# Task goal:
Only the lines from the beginning of the data below through the line that contains "You are a computer-use agent. 760x566 pixels." should be repeated, exactly as written.

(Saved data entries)
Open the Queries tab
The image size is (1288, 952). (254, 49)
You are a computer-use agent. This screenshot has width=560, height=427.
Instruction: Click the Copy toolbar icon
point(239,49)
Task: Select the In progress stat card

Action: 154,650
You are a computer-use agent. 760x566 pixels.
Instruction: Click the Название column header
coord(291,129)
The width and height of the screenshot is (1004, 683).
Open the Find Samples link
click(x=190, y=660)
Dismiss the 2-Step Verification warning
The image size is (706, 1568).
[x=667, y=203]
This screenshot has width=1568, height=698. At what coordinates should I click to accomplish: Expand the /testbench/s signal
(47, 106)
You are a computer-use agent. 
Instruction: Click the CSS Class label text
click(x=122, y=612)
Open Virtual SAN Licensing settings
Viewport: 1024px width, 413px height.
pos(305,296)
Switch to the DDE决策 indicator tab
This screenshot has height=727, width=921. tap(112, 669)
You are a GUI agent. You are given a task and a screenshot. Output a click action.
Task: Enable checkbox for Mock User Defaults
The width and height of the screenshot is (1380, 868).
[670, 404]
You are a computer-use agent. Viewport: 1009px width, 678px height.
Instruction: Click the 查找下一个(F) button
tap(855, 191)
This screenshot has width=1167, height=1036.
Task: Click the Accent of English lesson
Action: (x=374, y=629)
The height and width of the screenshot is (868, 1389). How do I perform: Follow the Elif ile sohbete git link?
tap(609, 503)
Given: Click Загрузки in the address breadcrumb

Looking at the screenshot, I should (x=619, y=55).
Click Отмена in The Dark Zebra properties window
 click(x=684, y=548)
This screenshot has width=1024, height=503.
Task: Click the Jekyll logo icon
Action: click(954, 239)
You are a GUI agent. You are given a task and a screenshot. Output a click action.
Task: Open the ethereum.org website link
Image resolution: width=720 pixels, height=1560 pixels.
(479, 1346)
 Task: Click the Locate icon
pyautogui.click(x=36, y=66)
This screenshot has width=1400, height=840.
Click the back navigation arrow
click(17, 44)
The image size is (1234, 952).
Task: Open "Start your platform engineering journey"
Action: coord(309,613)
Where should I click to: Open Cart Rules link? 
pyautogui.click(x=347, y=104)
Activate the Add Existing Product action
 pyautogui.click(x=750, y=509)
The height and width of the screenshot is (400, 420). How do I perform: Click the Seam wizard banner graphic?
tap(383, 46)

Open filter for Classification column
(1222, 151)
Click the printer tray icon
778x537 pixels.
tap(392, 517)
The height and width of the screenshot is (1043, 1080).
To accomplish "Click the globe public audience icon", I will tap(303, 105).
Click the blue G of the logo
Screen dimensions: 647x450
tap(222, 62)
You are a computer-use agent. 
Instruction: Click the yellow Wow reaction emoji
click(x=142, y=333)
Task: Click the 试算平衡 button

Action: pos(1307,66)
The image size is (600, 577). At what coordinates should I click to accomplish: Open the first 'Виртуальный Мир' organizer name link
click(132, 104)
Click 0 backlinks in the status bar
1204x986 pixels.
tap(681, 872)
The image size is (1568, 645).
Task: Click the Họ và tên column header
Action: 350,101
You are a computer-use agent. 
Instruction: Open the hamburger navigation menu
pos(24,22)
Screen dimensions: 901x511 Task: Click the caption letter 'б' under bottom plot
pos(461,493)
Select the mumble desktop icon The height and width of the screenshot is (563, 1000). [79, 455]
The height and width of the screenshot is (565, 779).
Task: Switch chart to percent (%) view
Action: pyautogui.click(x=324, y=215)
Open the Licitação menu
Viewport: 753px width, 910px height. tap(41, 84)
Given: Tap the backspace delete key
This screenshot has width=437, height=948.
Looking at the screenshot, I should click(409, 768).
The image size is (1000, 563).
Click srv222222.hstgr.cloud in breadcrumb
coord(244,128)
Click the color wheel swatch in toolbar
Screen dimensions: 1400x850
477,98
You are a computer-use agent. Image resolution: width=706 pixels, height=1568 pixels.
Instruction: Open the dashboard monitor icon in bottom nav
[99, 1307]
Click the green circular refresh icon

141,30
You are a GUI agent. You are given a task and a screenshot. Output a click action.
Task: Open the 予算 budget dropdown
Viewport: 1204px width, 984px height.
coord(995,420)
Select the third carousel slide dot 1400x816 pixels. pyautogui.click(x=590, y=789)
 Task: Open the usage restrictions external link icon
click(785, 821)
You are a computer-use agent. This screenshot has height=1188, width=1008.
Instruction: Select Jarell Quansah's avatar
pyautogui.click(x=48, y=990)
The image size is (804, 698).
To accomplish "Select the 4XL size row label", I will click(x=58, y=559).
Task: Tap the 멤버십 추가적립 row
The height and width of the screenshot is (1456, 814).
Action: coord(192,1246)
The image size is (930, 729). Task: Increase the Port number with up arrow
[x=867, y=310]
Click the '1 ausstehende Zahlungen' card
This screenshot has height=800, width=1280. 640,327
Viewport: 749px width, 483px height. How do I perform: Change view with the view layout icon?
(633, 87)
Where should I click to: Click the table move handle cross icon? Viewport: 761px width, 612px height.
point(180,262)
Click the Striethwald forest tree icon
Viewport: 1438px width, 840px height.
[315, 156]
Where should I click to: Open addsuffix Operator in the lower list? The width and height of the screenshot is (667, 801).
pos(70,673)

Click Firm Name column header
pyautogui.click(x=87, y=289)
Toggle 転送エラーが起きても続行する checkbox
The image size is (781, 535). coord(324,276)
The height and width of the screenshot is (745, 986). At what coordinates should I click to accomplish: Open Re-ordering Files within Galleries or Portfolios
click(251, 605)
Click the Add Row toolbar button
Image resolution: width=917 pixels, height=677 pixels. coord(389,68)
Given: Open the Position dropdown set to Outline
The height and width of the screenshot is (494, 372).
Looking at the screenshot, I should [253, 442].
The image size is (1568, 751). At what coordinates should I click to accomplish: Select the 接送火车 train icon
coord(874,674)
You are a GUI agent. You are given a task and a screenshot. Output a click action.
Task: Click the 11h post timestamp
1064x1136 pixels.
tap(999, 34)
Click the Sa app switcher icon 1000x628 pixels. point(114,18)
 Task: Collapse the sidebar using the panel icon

# Response below:
Open the Queries tab
The image size is (1288, 952). (254, 49)
You are a computer-use agent. This screenshot has width=560, height=427.
Instruction: Click the Copy toolbar icon
point(239,49)
Task: Select the In progress stat card

Action: 154,650
You are a computer-use agent. 760x566 pixels.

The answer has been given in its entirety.